HBO’s final live boxing broadcast featured the reuniting of hall of famers Larry Merchant and Jim Lampley.

Lampley’s sign-off on Saturday night didn’t go without thanking the long list of people he’s worked with over the years, and he couldn’t help but smile all the way through an interview with Larry Merchant, who made an appearance on the telecast for the occasion. Just after the one-on-one interview in the L.A. conference room concluded, Lampley casually mentioned he was hoping not to cry the next night and did so while wiping the already-dried tears on his face that flowed minutes earlier. He was worried about the last four names of his thank yous putting him over the edge – prominent figures who were no longer with us – and sure enough, Lampley got choked up during that part, which led into the last portion announcing that the end had come.
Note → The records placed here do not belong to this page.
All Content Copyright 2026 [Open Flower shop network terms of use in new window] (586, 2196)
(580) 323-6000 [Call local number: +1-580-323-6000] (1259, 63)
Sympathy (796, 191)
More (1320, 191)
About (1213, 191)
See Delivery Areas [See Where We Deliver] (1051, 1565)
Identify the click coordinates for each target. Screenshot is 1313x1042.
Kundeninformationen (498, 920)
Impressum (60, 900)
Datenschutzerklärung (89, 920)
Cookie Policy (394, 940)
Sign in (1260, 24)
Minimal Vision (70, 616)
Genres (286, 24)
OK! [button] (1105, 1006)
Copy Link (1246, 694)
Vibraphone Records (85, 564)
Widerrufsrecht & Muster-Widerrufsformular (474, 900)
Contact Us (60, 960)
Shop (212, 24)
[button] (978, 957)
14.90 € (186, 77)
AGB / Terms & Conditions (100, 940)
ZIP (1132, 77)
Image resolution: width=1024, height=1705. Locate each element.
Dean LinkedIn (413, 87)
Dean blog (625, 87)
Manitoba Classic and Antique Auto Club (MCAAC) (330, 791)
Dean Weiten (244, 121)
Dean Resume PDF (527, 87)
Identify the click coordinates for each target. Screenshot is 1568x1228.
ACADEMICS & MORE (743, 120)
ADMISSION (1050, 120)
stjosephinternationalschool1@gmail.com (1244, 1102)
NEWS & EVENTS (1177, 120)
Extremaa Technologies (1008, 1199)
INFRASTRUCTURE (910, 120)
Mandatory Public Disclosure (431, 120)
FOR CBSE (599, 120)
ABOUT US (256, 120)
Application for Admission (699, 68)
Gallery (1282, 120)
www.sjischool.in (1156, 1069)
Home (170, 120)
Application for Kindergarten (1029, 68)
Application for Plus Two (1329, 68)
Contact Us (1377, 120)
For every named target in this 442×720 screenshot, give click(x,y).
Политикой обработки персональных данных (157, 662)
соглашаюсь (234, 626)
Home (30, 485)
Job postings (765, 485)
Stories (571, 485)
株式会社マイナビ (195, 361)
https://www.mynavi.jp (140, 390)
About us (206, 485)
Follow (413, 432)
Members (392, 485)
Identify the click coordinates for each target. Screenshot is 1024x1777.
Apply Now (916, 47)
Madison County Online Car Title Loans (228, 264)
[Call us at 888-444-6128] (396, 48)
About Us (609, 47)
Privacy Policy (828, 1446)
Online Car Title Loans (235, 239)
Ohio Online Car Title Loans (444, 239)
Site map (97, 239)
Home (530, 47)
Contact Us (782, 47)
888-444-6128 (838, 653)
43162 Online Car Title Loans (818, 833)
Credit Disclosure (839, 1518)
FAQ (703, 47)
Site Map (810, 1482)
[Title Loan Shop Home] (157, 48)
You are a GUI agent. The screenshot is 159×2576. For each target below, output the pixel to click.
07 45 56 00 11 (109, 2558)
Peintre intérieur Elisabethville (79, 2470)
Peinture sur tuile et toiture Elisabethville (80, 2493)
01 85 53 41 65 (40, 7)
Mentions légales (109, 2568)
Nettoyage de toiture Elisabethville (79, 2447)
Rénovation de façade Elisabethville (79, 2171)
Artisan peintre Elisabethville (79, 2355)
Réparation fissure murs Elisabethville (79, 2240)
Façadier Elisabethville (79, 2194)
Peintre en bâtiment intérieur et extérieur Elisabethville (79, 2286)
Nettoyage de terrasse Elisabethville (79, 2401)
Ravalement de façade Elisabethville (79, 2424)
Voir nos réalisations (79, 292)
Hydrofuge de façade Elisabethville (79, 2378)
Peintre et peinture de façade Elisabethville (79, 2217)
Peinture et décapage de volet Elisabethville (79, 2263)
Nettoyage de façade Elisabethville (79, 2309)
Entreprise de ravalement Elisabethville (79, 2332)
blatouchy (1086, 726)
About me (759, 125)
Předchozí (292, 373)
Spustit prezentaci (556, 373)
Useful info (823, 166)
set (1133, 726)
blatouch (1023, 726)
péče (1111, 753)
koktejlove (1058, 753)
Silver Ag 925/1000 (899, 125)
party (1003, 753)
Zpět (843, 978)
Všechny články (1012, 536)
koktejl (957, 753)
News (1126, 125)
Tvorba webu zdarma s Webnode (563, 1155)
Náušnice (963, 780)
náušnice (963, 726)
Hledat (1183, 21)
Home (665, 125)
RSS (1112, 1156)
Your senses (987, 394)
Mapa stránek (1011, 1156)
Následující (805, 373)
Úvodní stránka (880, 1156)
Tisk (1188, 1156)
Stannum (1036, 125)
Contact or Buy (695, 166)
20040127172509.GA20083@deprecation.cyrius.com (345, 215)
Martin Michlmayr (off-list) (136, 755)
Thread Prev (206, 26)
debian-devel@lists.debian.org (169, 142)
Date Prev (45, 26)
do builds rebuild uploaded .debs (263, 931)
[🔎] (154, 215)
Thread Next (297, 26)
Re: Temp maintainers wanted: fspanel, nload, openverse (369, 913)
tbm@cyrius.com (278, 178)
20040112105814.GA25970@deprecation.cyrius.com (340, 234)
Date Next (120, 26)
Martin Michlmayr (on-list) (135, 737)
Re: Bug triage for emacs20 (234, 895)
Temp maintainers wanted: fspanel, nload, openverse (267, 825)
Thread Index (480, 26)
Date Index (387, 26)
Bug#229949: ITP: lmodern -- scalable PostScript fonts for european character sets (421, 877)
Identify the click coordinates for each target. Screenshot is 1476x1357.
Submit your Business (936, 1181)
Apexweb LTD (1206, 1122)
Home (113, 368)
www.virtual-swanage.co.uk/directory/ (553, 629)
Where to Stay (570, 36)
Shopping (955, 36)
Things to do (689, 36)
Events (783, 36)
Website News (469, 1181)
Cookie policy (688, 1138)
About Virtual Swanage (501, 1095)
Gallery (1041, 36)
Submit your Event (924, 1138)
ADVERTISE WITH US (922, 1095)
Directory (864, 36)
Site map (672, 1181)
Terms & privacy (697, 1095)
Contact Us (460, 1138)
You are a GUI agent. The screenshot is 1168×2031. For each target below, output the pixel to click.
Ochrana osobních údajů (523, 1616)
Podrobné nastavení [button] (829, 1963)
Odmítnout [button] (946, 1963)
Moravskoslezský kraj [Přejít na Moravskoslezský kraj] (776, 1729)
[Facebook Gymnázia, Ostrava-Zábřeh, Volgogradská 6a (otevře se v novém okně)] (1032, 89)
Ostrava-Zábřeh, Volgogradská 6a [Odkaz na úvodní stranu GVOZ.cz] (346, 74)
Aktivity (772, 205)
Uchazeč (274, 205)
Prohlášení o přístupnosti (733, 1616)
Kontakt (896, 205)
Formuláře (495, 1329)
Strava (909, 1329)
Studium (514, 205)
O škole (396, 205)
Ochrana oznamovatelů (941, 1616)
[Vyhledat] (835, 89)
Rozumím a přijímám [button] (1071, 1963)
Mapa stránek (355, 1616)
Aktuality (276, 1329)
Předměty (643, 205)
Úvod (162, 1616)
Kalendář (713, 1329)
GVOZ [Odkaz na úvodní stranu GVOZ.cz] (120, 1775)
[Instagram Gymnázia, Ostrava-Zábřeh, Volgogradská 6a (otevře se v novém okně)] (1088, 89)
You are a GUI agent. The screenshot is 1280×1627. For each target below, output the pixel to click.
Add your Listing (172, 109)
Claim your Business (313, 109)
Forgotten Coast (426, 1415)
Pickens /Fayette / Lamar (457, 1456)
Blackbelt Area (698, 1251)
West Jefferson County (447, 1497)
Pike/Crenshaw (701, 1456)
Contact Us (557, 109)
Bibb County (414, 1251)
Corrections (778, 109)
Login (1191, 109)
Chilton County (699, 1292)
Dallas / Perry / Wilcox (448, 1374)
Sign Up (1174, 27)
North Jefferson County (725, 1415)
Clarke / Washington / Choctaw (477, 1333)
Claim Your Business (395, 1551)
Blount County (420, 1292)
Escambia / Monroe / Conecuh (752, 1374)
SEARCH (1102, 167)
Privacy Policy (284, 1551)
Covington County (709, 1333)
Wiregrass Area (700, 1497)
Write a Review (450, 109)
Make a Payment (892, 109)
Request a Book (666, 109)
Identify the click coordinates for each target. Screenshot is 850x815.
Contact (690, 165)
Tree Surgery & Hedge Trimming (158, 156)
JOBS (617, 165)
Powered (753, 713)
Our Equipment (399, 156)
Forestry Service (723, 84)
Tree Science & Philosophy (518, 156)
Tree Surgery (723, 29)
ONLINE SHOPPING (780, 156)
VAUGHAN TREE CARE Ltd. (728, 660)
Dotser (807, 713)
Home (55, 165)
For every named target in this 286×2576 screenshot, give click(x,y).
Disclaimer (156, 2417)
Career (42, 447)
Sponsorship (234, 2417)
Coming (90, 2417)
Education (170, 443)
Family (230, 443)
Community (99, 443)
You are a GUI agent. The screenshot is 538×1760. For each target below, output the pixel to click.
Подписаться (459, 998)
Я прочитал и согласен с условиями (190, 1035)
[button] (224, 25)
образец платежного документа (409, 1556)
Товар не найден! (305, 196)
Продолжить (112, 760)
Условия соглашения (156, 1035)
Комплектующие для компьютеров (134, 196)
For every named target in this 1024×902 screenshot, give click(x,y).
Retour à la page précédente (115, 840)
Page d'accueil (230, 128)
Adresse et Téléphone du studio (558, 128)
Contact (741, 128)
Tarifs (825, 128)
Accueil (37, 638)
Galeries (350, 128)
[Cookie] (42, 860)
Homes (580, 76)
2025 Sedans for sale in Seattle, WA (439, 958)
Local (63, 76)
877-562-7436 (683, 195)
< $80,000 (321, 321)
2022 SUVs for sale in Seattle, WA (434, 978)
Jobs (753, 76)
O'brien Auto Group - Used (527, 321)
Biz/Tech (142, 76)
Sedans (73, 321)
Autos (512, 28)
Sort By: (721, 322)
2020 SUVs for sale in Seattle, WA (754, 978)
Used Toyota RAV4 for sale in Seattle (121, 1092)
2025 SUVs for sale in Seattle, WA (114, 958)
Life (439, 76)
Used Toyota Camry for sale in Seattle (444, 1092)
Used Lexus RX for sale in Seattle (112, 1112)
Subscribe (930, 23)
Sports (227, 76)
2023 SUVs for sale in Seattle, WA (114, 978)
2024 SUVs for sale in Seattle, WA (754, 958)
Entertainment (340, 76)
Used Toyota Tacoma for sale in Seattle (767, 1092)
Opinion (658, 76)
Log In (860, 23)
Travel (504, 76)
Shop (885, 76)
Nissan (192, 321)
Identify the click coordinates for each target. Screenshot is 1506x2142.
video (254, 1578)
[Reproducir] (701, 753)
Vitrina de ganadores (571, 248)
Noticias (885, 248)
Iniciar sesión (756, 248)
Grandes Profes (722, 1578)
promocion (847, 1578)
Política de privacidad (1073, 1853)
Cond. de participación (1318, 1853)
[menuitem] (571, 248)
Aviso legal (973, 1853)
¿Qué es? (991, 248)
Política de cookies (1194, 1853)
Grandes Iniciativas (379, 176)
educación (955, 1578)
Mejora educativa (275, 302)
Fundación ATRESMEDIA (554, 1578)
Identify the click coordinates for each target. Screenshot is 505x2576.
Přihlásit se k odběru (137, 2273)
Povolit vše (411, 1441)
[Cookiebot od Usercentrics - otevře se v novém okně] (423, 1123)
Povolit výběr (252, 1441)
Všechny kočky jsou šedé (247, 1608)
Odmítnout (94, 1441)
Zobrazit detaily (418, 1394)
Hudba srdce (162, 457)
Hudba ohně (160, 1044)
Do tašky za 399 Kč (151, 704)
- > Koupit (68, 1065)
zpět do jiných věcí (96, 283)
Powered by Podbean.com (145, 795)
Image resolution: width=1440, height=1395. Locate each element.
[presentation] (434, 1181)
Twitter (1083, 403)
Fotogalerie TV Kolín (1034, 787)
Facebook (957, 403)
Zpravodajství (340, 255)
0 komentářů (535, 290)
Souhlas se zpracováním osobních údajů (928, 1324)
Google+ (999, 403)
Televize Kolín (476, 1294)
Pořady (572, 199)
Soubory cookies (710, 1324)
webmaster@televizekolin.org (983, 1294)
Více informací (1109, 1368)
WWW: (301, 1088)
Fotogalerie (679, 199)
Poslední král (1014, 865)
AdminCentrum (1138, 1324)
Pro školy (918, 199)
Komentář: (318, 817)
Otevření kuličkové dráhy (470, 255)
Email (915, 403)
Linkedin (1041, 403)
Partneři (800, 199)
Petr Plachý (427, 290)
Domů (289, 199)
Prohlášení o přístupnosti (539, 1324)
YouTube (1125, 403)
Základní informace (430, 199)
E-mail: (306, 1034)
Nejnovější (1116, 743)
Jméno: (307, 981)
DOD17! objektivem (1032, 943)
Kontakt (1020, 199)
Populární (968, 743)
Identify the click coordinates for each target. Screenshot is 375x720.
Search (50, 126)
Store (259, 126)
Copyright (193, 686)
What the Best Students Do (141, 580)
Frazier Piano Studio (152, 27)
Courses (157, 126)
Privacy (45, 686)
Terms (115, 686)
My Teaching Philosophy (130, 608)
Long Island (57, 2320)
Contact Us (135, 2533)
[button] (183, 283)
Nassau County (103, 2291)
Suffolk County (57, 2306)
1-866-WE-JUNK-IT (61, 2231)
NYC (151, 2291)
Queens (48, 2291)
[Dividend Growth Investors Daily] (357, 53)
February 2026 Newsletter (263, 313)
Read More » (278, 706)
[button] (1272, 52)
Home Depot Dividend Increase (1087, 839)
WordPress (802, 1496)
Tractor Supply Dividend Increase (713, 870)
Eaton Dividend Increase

Befittingly, in his case, Lampley’s final call on HBO’s final night came 28 years to the day Tyson last fought on the network. The triple-header came and went without event or fanfare, even in an outdoor venue that seems to conjure up drama in virtually every boxing card it hosts. There was barely a crowd there at Stub Hub Center in Carson, California, on a cold, cloudless night where another boxing card on another network overshadowed it. It was abundantly clear in the surroundings that their time was up, and after the live broadcast ended. Lampley raised an arm in the air while getting an applause from the small crowd of people gathered around the HBO set-up. He said he was merely waving to the crowd, but it was almost as if, for once, Lampley – the representing figure of HBO Boxing – basked in the glory just like any fighter would. Perhaps that was another fitting notion to end it all, because just as those fighters would reveal themselves organically, Lampley would follow suit ringside, unmasking himself in the heat of their moments.